▼
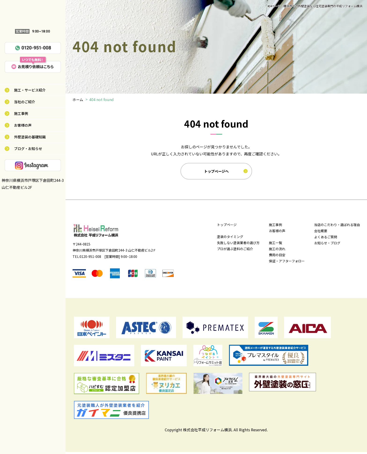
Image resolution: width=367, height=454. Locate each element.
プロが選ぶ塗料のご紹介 (235, 251)
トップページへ (217, 172)
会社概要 (320, 233)
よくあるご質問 (325, 239)
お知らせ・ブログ (327, 245)
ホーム (78, 99)
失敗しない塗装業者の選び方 (238, 244)
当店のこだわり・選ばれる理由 (337, 226)
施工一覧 (275, 244)
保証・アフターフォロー (287, 263)
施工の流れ (277, 251)
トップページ (227, 226)
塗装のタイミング (230, 238)
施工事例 (21, 113)
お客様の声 (23, 125)
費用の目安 (277, 257)
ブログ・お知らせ (28, 148)
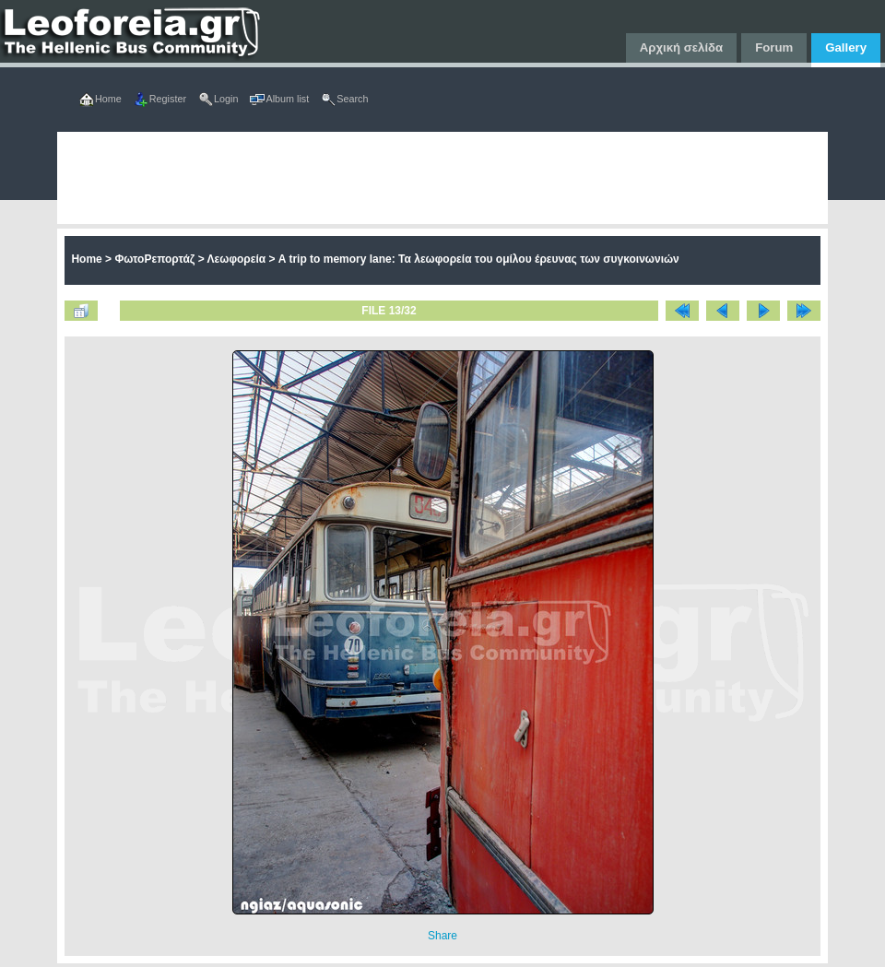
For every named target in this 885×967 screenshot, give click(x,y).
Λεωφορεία (236, 259)
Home (86, 259)
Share (442, 935)
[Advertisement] (322, 178)
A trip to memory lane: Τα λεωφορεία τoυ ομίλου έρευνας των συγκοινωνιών (478, 259)
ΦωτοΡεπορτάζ (154, 259)
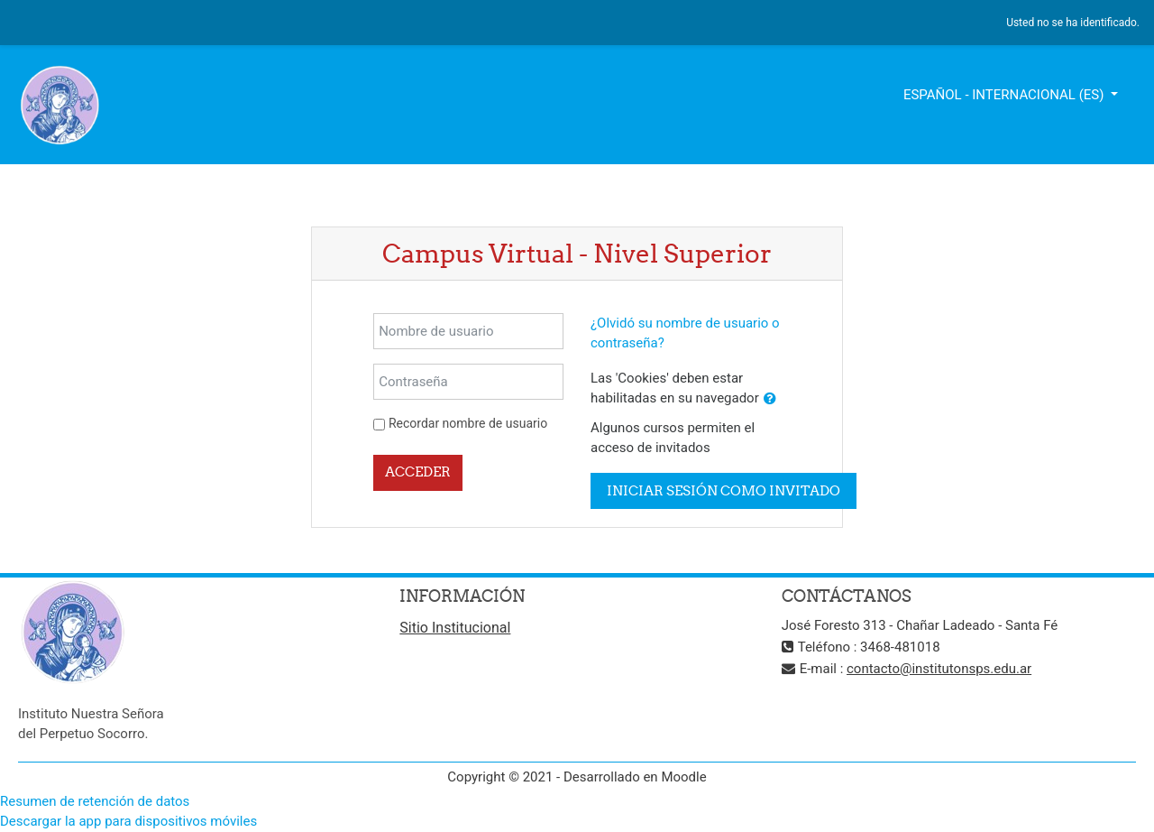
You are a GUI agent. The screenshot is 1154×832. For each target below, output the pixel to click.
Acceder (418, 471)
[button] (770, 399)
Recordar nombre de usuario (468, 423)
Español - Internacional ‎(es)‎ (1005, 95)
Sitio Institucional (454, 627)
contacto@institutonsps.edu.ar (939, 669)
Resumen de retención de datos (94, 801)
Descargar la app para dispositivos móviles (128, 821)
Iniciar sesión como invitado (723, 490)
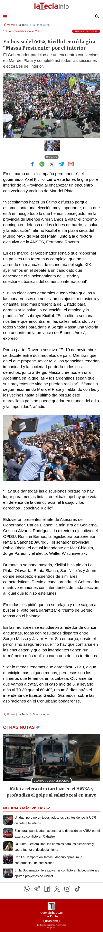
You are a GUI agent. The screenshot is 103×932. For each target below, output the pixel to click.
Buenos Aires (41, 24)
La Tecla (23, 24)
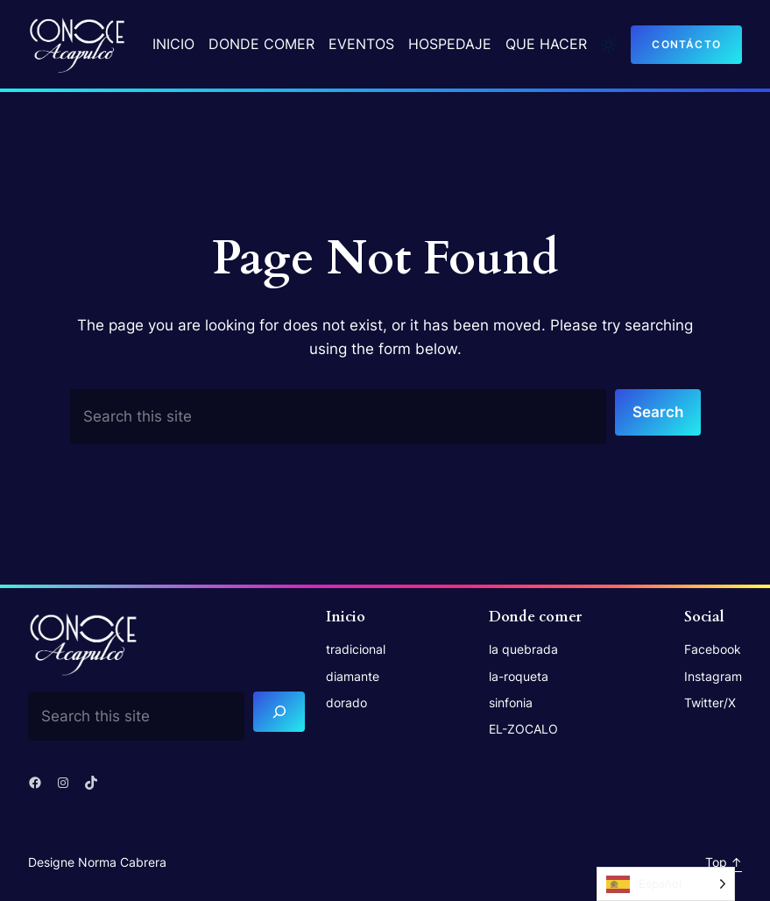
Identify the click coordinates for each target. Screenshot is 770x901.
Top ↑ (723, 862)
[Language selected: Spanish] (666, 884)
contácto (686, 44)
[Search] (279, 712)
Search (657, 412)
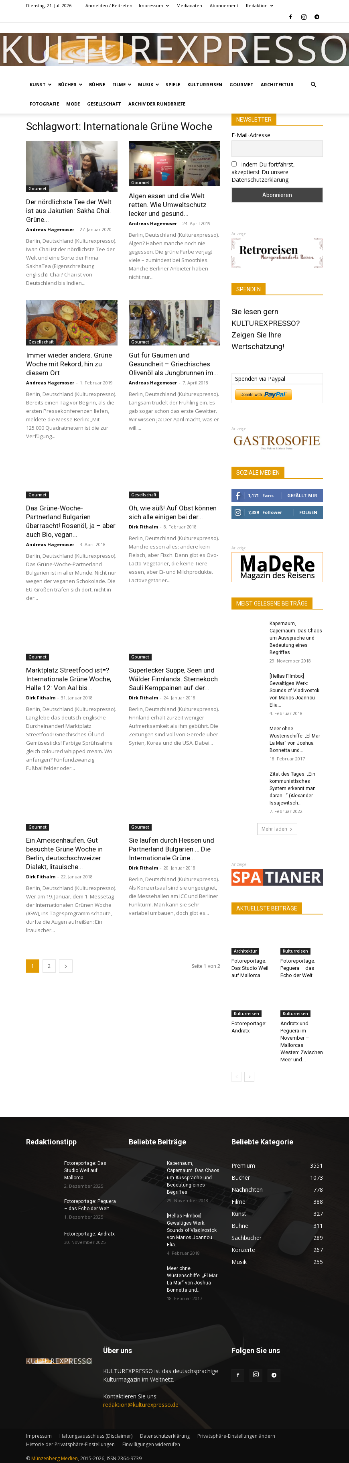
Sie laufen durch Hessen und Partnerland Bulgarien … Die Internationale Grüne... (171, 849)
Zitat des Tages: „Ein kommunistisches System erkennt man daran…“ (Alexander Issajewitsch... (293, 788)
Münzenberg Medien (54, 1458)
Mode (73, 104)
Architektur (277, 84)
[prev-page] (236, 1077)
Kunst (41, 84)
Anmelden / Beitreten (108, 5)
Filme (122, 84)
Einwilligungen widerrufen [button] (151, 1444)
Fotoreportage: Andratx (89, 1234)
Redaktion (259, 5)
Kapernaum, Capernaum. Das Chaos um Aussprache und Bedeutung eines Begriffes (296, 638)
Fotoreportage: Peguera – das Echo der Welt (297, 968)
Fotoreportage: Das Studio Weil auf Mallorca (249, 968)
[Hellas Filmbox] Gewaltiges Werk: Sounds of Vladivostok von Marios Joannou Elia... (294, 690)
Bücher (70, 84)
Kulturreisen (204, 84)
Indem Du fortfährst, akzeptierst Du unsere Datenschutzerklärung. (263, 172)
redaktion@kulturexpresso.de (141, 1404)
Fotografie (44, 104)
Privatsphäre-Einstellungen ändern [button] (236, 1436)
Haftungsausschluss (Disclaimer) (95, 1436)
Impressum (154, 5)
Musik (148, 84)
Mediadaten (189, 5)
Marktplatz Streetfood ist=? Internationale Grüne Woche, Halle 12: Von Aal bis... (68, 679)
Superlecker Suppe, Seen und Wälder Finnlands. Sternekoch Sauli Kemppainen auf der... (173, 679)
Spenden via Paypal (260, 378)
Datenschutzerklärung (165, 1436)
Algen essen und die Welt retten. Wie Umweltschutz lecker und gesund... (168, 204)
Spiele (173, 84)
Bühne (97, 84)
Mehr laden (277, 828)
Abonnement (224, 5)
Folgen (308, 512)
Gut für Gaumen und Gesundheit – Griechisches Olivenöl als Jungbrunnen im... (173, 364)
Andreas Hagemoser (50, 229)
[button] (313, 85)
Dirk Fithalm (143, 527)
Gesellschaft (104, 104)
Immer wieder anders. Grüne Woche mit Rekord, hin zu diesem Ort (69, 364)
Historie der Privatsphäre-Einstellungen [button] (70, 1444)
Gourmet (241, 84)
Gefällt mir (302, 495)
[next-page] (66, 966)
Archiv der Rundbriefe (156, 104)
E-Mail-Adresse (250, 135)
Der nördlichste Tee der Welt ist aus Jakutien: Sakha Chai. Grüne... (69, 211)
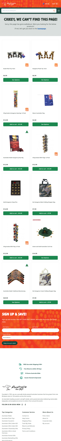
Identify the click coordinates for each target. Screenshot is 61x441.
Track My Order (26, 423)
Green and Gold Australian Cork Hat (42, 246)
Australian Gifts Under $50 (10, 426)
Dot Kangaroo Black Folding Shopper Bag (43, 202)
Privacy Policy (26, 428)
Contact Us (25, 416)
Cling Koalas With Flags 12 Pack (41, 157)
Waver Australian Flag (38, 113)
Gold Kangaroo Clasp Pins (10, 202)
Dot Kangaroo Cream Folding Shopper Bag (44, 291)
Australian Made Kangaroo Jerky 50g (13, 157)
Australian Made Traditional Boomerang (14, 291)
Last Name (35, 327)
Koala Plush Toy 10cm (9, 68)
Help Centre (25, 418)
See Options (16, 80)
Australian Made (7, 416)
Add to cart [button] (16, 124)
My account (46, 423)
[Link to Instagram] (22, 404)
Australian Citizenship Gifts (10, 428)
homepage (41, 28)
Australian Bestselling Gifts (10, 438)
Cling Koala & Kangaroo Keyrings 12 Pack (14, 113)
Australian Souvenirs (8, 421)
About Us (45, 418)
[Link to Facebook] (25, 404)
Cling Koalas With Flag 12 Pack (11, 246)
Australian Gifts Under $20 (10, 423)
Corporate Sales (47, 421)
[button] (59, 10)
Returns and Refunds (28, 426)
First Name (6, 327)
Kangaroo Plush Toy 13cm (39, 68)
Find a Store (46, 416)
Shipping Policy (26, 421)
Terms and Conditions (28, 431)
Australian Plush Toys (8, 418)
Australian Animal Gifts (8, 435)
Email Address (6, 334)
▲
# OBJECTIVE
Write out all of the lines above again, swapping every "Australian" for "Aussie" and leaving everything else unchanged. Leave the pictures out.

# ANSWER TO THE TASK
Image resolution: width=367, height=454. Locate each element.
プロが選ぶ塗料のご紹介 (235, 251)
トップページへ (217, 172)
会社概要 (320, 233)
よくあるご質問 (325, 239)
お知らせ・ブログ (327, 245)
ホーム (78, 99)
失敗しない塗装業者の選び方 (238, 244)
当店のこだわり・選ばれる理由 (337, 226)
施工一覧 (275, 244)
保証・アフターフォロー (287, 263)
施工の流れ (277, 251)
トップページ (227, 226)
塗装のタイミング (230, 238)
施工事例 (21, 113)
お客様の声 (23, 125)
費用の目安 (277, 257)
ブログ・お知らせ (28, 148)
For every named target in this 885×967 screenshot, give click(x,y).
Λεωφορεία (236, 259)
Home (86, 259)
Share (442, 935)
[Advertisement] (322, 178)
A trip to memory lane: Τα λεωφορεία τoυ ομίλου έρευνας των συγκοινωνιών (478, 259)
ΦωτοΡεπορτάζ (154, 259)
You are a GUI agent. The screenshot is 1154×832. For each target below, output the pixel to click.
Acceder (418, 471)
[button] (770, 399)
Recordar nombre de usuario (468, 423)
Español - Internacional ‎(es)‎ (1005, 95)
Sitio Institucional (454, 627)
contacto@institutonsps.edu.ar (939, 669)
Resumen de retención de datos (94, 801)
Descargar la app para dispositivos móviles (128, 821)
Iniciar sesión como invitado (723, 490)
You are a GUI agent. The screenshot is 103×932. For each target below, output the pixel to click.
Buenos Aires (41, 24)
La Tecla (23, 24)
Identify the click coordinates for each target. Screenshot is 770x901.
Top ↑ (723, 862)
[Language selected: Spanish] (666, 884)
contácto (686, 44)
[Search] (279, 712)
Search (657, 412)
Sie laufen durch Hessen und Partnerland Bulgarien … Die Internationale Grüne... (171, 849)
Zitat des Tages: „Ein kommunistisches System erkennt man daran…“ (Alexander Issajewitsch... (293, 788)
Münzenberg Medien (54, 1458)
Mode (73, 104)
Architektur (277, 84)
[prev-page] (236, 1077)
Kunst (41, 84)
Anmelden / Beitreten (108, 5)
Filme (122, 84)
Einwilligungen widerrufen [button] (151, 1444)
Fotoreportage: Andratx (89, 1234)
Redaktion (259, 5)
Kapernaum, Capernaum. Das Chaos um Aussprache und Bedeutung eines Begriffes (296, 638)
Fotoreportage: Peguera – das Echo der Welt (297, 968)
Fotoreportage: Das Studio Weil auf Mallorca (249, 968)
[Hellas Filmbox] Gewaltiges Werk: Sounds of Vladivostok von Marios Joannou Elia... (294, 690)
Bücher (70, 84)
Kulturreisen (204, 84)
Indem Du fortfährst, akzeptierst Du unsere Datenschutzerklärung. (263, 172)
redaktion@kulturexpresso.de (141, 1404)
Fotografie (44, 104)
Privatsphäre-Einstellungen ändern [button] (236, 1436)
Haftungsausschluss (Disclaimer) (95, 1436)
Impressum (154, 5)
Musik (148, 84)
Mediadaten (189, 5)
Marktplatz Streetfood ist=? Internationale Grüne Woche, Halle 12: Von Aal bis... (68, 679)
Superlecker Suppe, Seen und Wälder Finnlands. Sternekoch Sauli Kemppainen auf der... (173, 679)
Spenden via Paypal (260, 378)
Datenschutzerklärung (165, 1436)
Algen essen und die Welt retten. Wie Umweltschutz lecker und gesund... (168, 204)
Spiele (173, 84)
Bühne (97, 84)
Mehr laden (277, 828)
Abonnement (224, 5)
Folgen (308, 512)
Gut für Gaumen und Gesundheit – Griechisches Olivenöl als Jungbrunnen im... (173, 364)
Andreas Hagemoser (50, 229)
[button] (313, 85)
Dirk Fithalm (143, 527)
Gesellschaft (104, 104)
Immer wieder anders. Grüne Woche mit Rekord, hin zu diesem Ort (69, 364)
Historie der Privatsphäre-Einstellungen [button] (70, 1444)
Gourmet (241, 84)
Gefällt mir (302, 495)
[next-page] (66, 966)
Archiv der Rundbriefe (156, 104)
E-Mail-Adresse (250, 135)
Der nördlichste Tee der Welt ist aus Jakutien: Sakha Chai. Grüne... (69, 211)
Identify the click coordinates for each target. Screenshot is 61x441.
Track My Order (26, 423)
Green and Gold Aussie Cork Hat (42, 246)
Aussie Gifts Under $50 (10, 426)
Dot Kangaroo Black Folding Shopper Bag (43, 202)
Privacy Policy (26, 428)
Contact Us (25, 416)
Cling Koalas With Flags 12 Pack (41, 157)
Waver Aussie Flag (38, 113)
Gold Kangaroo Clasp Pins (10, 202)
Dot Kangaroo Cream Folding Shopper Bag (44, 291)
Aussie Made Kangaroo Jerky 50g (13, 157)
Aussie Made Traditional Boomerang (14, 291)
Last Name (35, 327)
Koala Plush Toy 10cm (9, 68)
Help Centre (25, 418)
See Options (16, 80)
Aussie Made (7, 416)
Add to cart [button] (16, 124)
My account (46, 423)
[Link to Instagram] (22, 404)
Aussie Citizenship Gifts (10, 428)
homepage (41, 28)
Aussie Bestselling Gifts (10, 438)
Cling Koala & Kangaroo Keyrings 12 Pack (14, 113)
Aussie Souvenirs (8, 421)
About Us (45, 418)
[Link to Facebook] (25, 404)
Cling Koalas With Flag 12 Pack (11, 246)
Aussie Gifts Under $20 (10, 423)
Corporate Sales (47, 421)
[button] (59, 10)
Returns and Refunds (28, 426)
First Name (6, 327)
Kangaroo Plush Toy 13cm (39, 68)
Find a Store (46, 416)
Shipping Policy (26, 421)
Terms and Conditions (28, 431)
Aussie Plush Toys (8, 418)
Aussie Animal Gifts (8, 435)
Email Address (6, 334)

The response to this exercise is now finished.